ЗАДАНИЯ —
1. Как, согласно преданию из текста о покаянии, Петр взыскал, чтобы его распяли?
2. Продолжите текст о покаянии, начав сразу после его последнего предложения.

ТЕКСТ ДЛЯ ЧТЕНИЯ —

Я горько плакал (ср. Мф. 26, 75). Не знаю, а может быть и знаю до некоторой степени, как плакал Петр после своего отречения от Христа, и как, согласно преданию, он не забывал о сем всю свою жизнь, почему и взыскал, чтобы его распяли головою вниз. Правда, я не помню вовсе, чтобы у меня было отталкивание от христианства. Я был увлечен идеею трансцендентального созерцания. Мне казалось, что я покинул низший уровень жизни — психический, душевный: «люби Бога и люби ближнего». Когда же мне открылась духовная сущность моего внутреннего движения, а именно повторение Адамова падения, тогда я ужаснулся, и молитва моя характеризовалась уже неприязнью к самому себе. В этой молитве мой ум не обращался на меня самого; я не анализировал мои состояния; я пребывал в великом трепете, почитая себя недостойным прощения. Я стоял как бы на страшном суде высочайшего трибунала: все мое внимание сосредоточивалось на моем Судье. У меня не было слов: я молился неоформленными словом воздыханиями сердца моего. Я не находил себе оправдания; во мне не было надежды. Быть может, вернее будет сказать: я молился с надеждою, которая идет дальше всякого отчаяния. В этой молитве я, бывало, терял ощущение моего тела. (Обнаруживал сие явление лишь после того, как снова приходил в состояние нормального мироощущения.) Дух мой при этом входил в некую умную сферу, границ которой невозможно достигнуть; б.м. потому, что их нет. В этой духовной бездне душа моя искала только Бога. Я бывал один: не было «там» ни предметов, ни какого-либо другого личного существа со мною. Я как-то сознавал, что если Господь соблаговолит, то беструдно придет ко мне, где бы я ни был. И Он соблаговолил.

Назвать ли сию молитву «чистою», потому что дух мой совлекался всего тварного? Не знаю, как описывать происходившее со мною, но в ней, этой молитве, существовал для меня только Бог: во всем Бытии — только Он, и я, жалкий урод.

О покаянии и духовной брани

Вся наша земная жизнь от рождения до последнего вздоха в своем конечном завершении предстанет как некий единый, непротяженный акт. Его содержание и качество возможно увидеть в один миг. Представьте себе сосуд идеально чистого стекла полный воды; с первого взгляда можно сказать — чиста ли вода, или нет, и насколько. Так будет с нами по переходе в иной мир. Всякое движение, даже мимолетное, сердца или мысли оставляет некий след в общей сумме нашей жизни.

ПРЕДОСТАВЛЕННЫЕ ДАННЫЕ —
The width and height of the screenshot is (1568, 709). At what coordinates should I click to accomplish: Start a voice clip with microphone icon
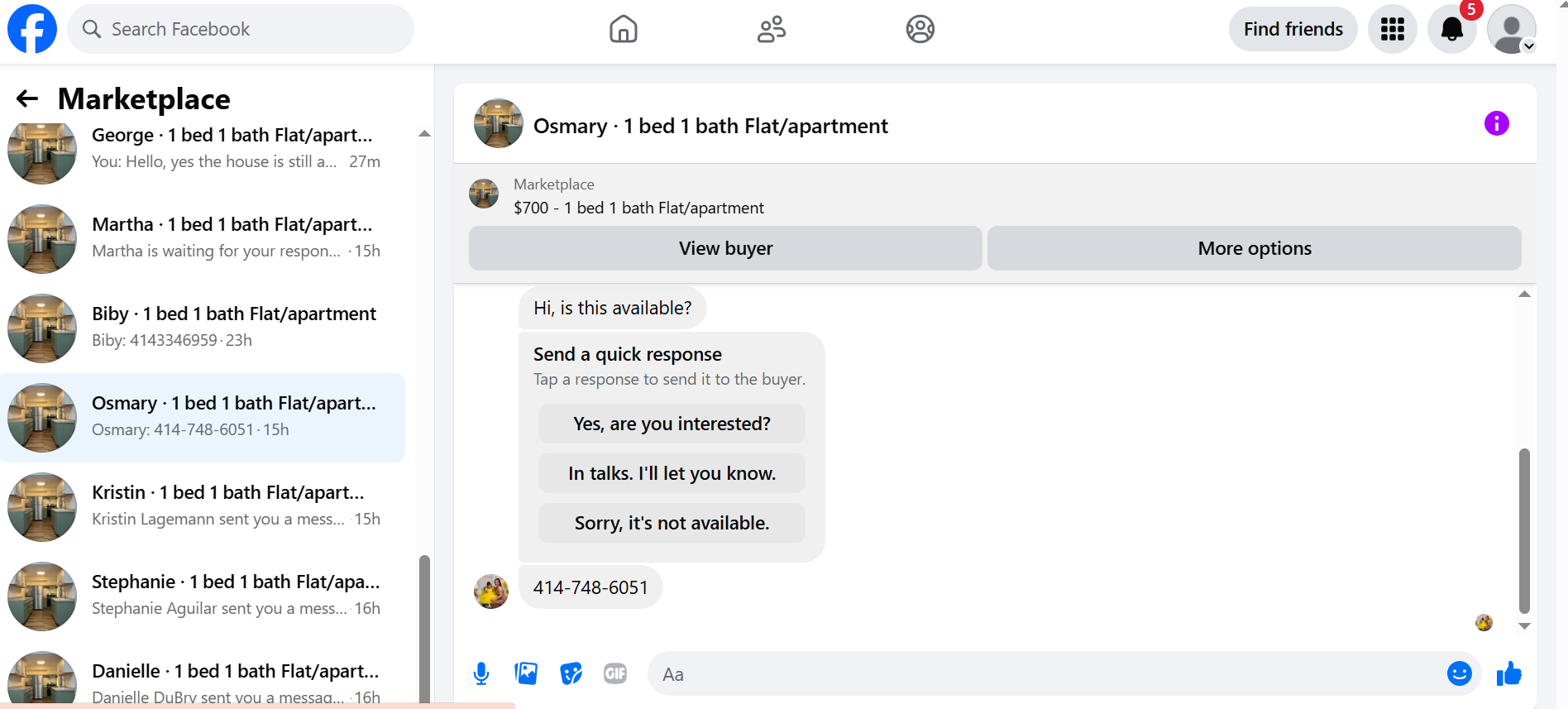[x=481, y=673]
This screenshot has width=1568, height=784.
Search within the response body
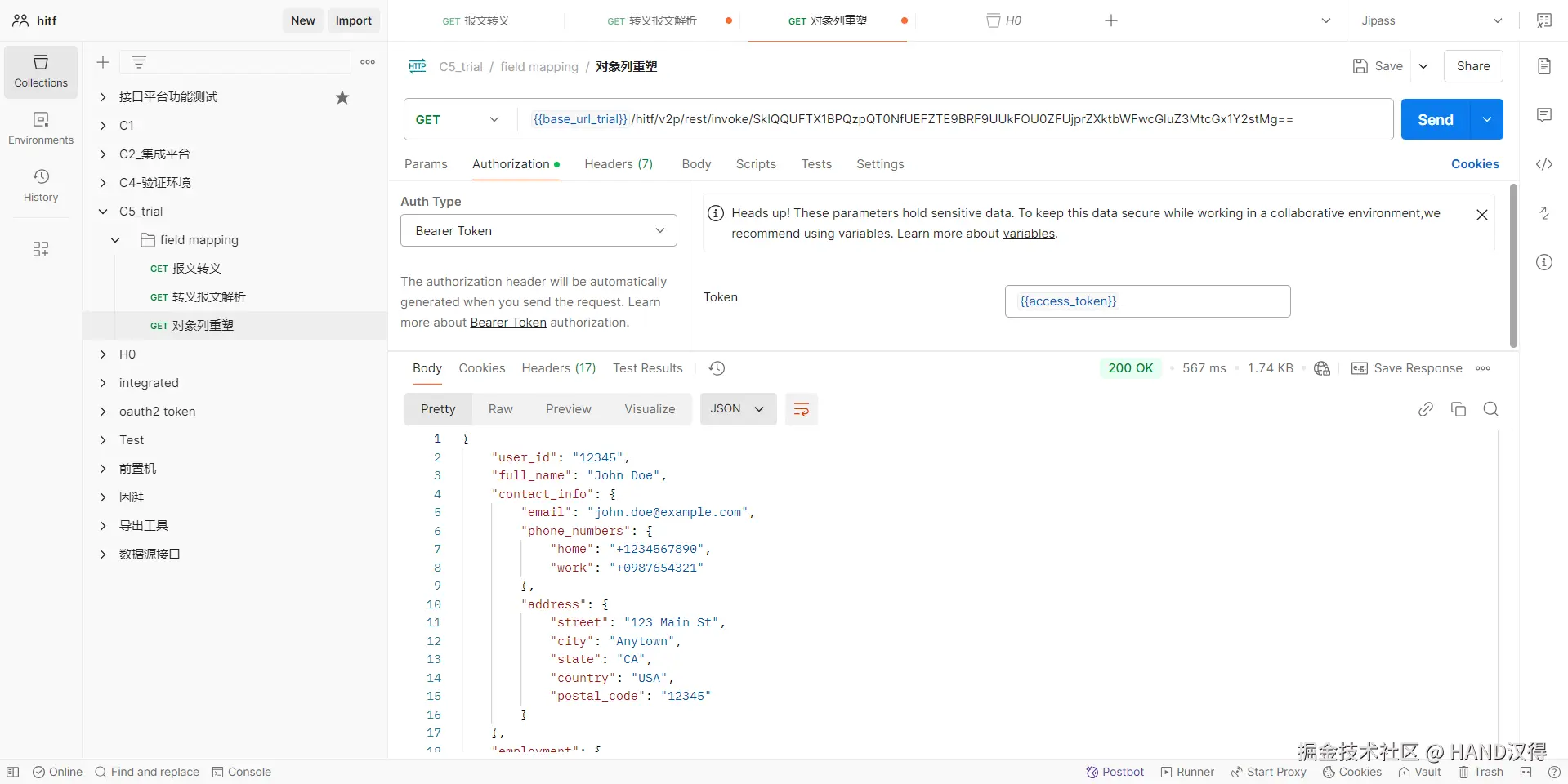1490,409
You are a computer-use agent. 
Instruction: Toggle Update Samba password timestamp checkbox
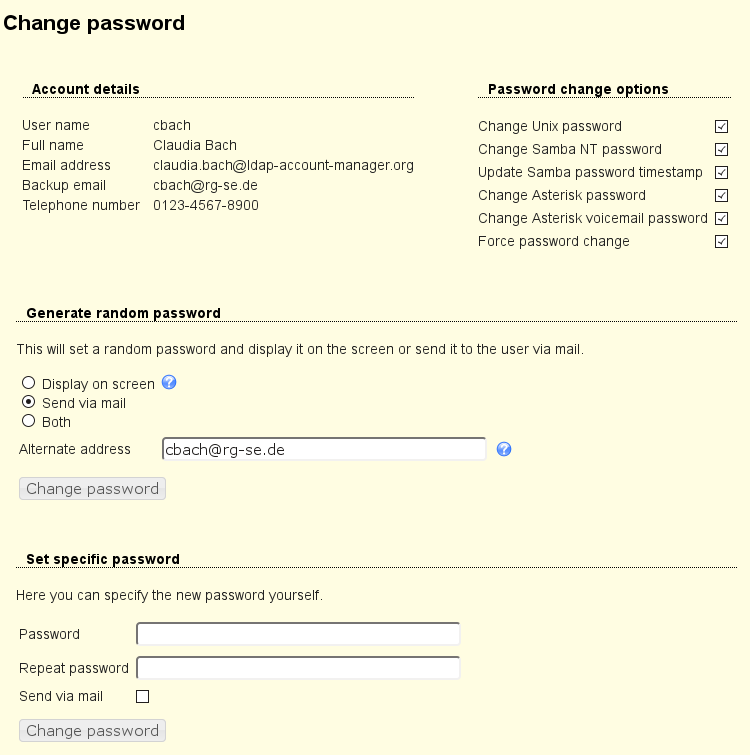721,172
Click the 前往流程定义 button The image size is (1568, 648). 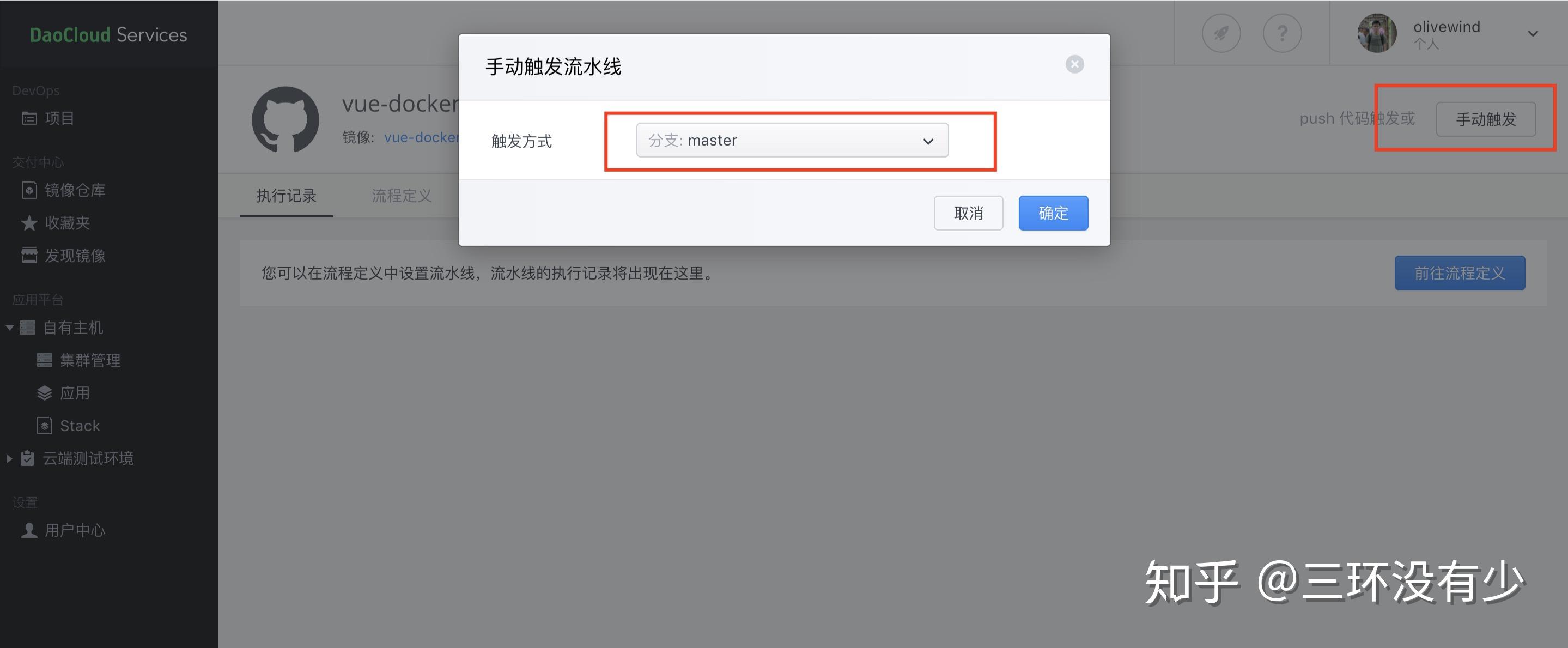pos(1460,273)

ОТВЕТЫ ПО ПУНКТАМ —
1. Головою вниз.

2.
Предположим, что за весь срок моего земного существования лишь раз чрез мое сердце пробежала злая мысль, например — убийства (ср. Мф. 15, 19). И эта единственная мысль останется темным пятном на теле моей жизни, если не будет извергнута чрез покаянное самоосуждение. Ничего невозможно скрыть: «Нет ничего сокровенного, что не открылось бы, и тайного, чего не узнали бы» (Лк. 12, 2–3).

Мы часто успокаиваем себя, думая, что никто нас не видел, или никто не знает, что мы мыслим или делаем. Но когда мы полны заботы приготовления к вечности, тогда все меняется, и мы стремимся освободиться от всякой тьмы внутри нас.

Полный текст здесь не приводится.